--- TEXT BLOCK Enclosed Below ---

So you know what I did? I woke up and spent my morning doing some of the things that I love most: meditating with the Lord on my porch with my favorite iced coffee and watching the rest of the city wake up. Ever since I was little I have loved the mornings... don't get me wrong, I love sleeping in but there is something about waking up early and having a special moment greeting the sun as it rises... no one "needing" you yet and no demands... just sitting and collecting your self in the innocent quietness. It really is one of the few times where I truly value being alone.
After that, I went to another one of my favorite places, my job. I work at an art gallery downtown and I can honestly say that that place, especially the people who work there, have been huge for me the past 8 months. I began as an intern there last spring and then for some reason they decided to hire me and keep me around. I have learned not only so much about myself, but also so much about what it means to do what you love and love what you do. It has helped me calm down and settled a few questions in regards to "What in the world am I good at enough to do as a job?" haha Needless to say, the Lord heard my cry for direction and led me to a pretty great place.

--- End of Enclosed TEXT BLOCK ---
--- DATA Enclosed Below ---

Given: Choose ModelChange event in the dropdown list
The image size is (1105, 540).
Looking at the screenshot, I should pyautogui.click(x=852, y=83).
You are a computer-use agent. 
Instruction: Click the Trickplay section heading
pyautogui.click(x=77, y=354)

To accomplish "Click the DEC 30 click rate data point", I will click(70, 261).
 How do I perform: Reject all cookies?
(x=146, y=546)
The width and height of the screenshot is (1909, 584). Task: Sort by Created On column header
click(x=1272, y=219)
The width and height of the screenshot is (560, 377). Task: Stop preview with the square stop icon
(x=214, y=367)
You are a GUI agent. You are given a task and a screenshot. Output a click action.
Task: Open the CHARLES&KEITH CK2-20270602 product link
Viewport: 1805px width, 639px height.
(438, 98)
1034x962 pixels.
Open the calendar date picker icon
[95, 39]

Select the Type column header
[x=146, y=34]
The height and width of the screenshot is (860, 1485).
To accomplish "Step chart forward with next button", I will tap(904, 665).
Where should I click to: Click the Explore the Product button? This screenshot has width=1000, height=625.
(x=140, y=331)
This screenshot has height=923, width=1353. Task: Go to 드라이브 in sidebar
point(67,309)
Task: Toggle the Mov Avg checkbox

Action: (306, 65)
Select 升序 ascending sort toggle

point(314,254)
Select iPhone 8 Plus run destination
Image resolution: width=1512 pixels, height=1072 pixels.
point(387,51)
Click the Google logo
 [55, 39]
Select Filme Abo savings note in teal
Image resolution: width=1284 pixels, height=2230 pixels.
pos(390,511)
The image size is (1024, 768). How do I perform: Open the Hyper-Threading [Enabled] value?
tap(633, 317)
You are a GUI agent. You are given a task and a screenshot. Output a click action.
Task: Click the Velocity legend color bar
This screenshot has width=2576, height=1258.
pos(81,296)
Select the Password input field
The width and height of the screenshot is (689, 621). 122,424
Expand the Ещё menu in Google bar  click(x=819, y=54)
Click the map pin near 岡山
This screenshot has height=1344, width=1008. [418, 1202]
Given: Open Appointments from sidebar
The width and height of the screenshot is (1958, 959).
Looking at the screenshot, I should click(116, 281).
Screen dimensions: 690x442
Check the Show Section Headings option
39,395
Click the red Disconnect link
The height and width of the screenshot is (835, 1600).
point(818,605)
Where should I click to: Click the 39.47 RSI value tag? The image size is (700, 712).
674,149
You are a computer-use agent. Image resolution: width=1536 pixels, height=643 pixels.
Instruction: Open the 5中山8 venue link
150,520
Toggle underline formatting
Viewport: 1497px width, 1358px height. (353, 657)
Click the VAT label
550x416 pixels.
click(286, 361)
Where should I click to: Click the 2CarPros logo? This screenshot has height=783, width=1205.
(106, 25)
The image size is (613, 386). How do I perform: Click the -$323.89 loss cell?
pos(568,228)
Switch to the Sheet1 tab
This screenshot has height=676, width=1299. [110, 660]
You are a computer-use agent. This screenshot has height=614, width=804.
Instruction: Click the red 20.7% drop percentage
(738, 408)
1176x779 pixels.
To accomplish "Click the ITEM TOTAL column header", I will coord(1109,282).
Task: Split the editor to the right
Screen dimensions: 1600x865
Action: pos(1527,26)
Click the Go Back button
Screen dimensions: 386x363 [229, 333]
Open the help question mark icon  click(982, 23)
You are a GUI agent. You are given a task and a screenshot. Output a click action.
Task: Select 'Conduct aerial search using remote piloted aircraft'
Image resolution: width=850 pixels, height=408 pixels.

--- End of Enclosed DATA ---

WHAT THE TASK REQUIRES -
Copy the portion of the passage above about a morning routine and an art gallery job, starting with "After that, I" and going on through "pretty great place.".

THE ANSWER -
After that, I went to another one of my favorite places, my job. I work at an art gallery downtown and I can honestly say that that place, especially the people who work there, have been huge for me the past 8 months. I began as an intern there last spring and then for some reason they decided to hire me and keep me around. I have learned not only so much about myself, but also so much about what it means to do what you love and love what you do. It has helped me calm down and settled a few questions in regards to "What in the world am I good at enough to do as a job?" haha Needless to say, the Lord heard my cry for direction and led me to a pretty great place.